··· Dataset excerpts

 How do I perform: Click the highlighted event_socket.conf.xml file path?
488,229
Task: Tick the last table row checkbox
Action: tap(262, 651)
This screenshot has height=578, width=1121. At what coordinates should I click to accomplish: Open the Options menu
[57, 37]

······
··· Dataset excerpts

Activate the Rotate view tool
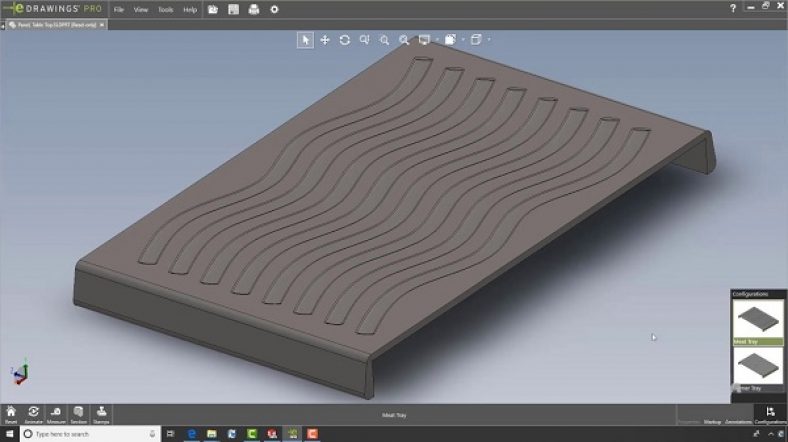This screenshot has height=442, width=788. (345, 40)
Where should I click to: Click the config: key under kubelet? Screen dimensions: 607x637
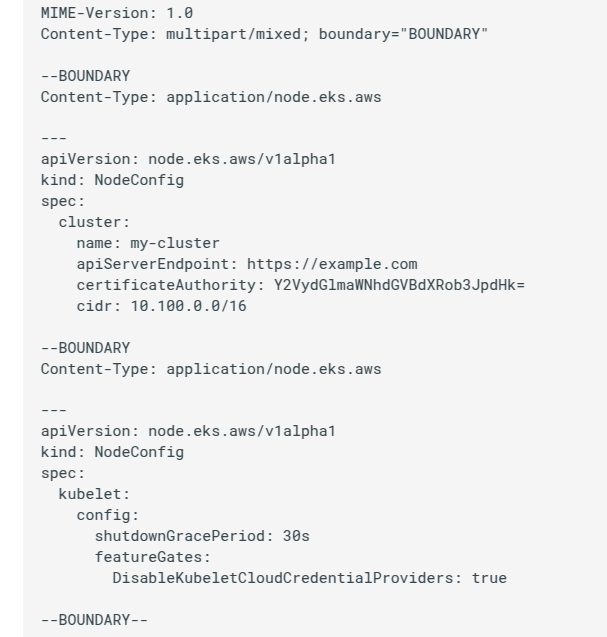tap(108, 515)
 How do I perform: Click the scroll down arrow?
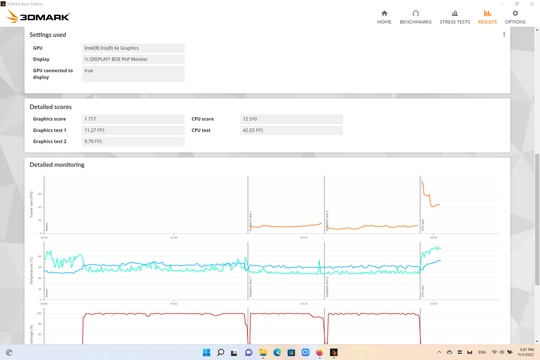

······

### Work to be completed
Starting from the line with "Where should I" in the records above, repeat each line exactly until you have written the line with "How do I perform: Click the scroll", then stop; drop the pictures.

### Solution to the exercise
Where should I click to: Click the config: key under kubelet? Screen dimensions: 607x637
tap(108, 515)
 How do I perform: Click the scroll down arrow?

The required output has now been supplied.